I'm trying to read a huge dataset of 20 millions lines, in each line there is a huge number (in fact I'm storing the number in unsigned long long
variables), for example: 1774251443, 8453058335, 19672843924
, and so on...
I develop a simple function to do this, I'll show below
void read(char pathToDataset[], void **arrayToFill, int arrayLength) {
FILE *dataset = fopen(pathToDataset, "r");
if (dataset == NULL ) {
printf("Error while opening the file.\n");
exit(0); // exit failure, it closes the program
}
int i = 0;
/* Prof. suggestion: do a malloc RIGHT HERE, for allocate a
* space in memory in which store the element
* to insert in the array
*/
while (i < arrayLength && fscanf(dataset, "%llu", (unsigned long long *)&arrayToFill[i]) != EOF) {
// ONLY FOR DEBUG, it will print
//printf("line: %d.\n", i); 20ML of lines!

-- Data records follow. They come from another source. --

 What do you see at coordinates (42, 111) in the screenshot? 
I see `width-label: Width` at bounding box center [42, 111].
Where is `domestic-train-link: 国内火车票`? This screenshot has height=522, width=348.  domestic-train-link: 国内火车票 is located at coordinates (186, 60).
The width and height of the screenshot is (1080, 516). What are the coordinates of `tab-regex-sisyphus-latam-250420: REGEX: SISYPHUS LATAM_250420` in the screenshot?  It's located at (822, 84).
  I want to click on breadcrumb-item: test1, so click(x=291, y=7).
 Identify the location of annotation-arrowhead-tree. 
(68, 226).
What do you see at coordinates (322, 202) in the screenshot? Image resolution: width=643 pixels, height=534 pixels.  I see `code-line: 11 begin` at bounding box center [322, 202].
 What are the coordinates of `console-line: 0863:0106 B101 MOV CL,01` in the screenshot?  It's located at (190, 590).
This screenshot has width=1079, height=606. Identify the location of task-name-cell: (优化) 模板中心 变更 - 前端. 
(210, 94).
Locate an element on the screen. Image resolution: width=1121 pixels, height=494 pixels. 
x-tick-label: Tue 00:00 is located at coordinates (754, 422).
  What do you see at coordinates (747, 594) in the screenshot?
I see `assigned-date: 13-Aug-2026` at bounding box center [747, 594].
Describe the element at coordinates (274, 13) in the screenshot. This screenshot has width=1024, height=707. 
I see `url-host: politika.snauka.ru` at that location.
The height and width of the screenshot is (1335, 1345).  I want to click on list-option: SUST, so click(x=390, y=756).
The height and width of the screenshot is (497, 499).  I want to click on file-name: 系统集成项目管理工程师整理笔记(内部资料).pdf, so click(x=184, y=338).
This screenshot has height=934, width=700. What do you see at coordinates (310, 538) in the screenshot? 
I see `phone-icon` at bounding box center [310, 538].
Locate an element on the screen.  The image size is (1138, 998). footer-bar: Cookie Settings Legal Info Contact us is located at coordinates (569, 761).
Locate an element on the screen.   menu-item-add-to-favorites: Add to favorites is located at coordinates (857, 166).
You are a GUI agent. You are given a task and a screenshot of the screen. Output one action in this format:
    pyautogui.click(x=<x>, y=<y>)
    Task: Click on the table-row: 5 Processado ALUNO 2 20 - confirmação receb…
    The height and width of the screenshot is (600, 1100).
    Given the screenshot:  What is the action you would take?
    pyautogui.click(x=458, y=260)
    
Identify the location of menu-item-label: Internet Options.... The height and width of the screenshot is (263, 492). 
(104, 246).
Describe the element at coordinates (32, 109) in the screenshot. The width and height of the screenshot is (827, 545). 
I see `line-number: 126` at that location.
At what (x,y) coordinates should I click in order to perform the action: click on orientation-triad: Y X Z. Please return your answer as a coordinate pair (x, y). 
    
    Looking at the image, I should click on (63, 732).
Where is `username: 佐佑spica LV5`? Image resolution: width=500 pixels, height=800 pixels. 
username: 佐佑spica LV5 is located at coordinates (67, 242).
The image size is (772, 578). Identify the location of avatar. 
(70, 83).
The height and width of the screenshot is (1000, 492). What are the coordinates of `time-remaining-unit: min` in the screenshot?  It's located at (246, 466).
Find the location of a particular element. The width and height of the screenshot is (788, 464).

/* Prof. suggestion: do another malloc here,
* for each element to be read.
*/
i++;
}
printf("Read %d lines", i);
fclose(dataset);
}
the parameter arrayToFill
is of type void**
because of the exercise goal. Every function has to perform on generic type, and the array could potentially be filled with every type of data (in this example, huge numbers, but it could contain huge strings, integers and so on...).
I don't understand why I have to do 2 malloc
calls, isn't a single one enough?
For your first question, think of malloc
as a call for memory to store a number of N objects, all of which are size S. When you have the parameters void ** arrayToFill, int arrayLength
, you are saying this array will contain arrayLength
amount of pointers of the size sizeof(void*)
. That is the first allocation and call to malloc.
But the members of that array are pointers, which are meant to hold arrays or essentially memory of some other object themselves. The first call to malloc only allocates memory to store the void*
of each array member, but the memory for each individual member of the array needs it's own malloc()
call.
Efficient Line Reading
For your other question, making lots of small allocations of memory, and then later on freeing them (assuming you would do so, otherwise you would leak a lot of memory), is very slow. However, the performance hit for I/O related tasks is more based on the number of calls than it is for the amount of memory you are allocating.
Have your program read the entire file into memory, and allocate an array of unsigned long long
for 20 million, or however many integers you expect to handle. This way, you can parse through the file contents, use strtol
function from <stdlib.h>
, and one by one copy the resulting long to your large array.
This way, you only use a 2-3 large memory allocations and deallocations.